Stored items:
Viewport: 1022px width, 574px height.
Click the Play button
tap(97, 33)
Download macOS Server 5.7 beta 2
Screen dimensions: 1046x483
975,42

▶ Task directions: Reproduce the data above word for word, keeping every line in its original order.

▶ Task response:
Viewport: 1022px width, 574px height.
Click the Play button
tap(97, 33)
Download macOS Server 5.7 beta 2
Screen dimensions: 1046x483
975,42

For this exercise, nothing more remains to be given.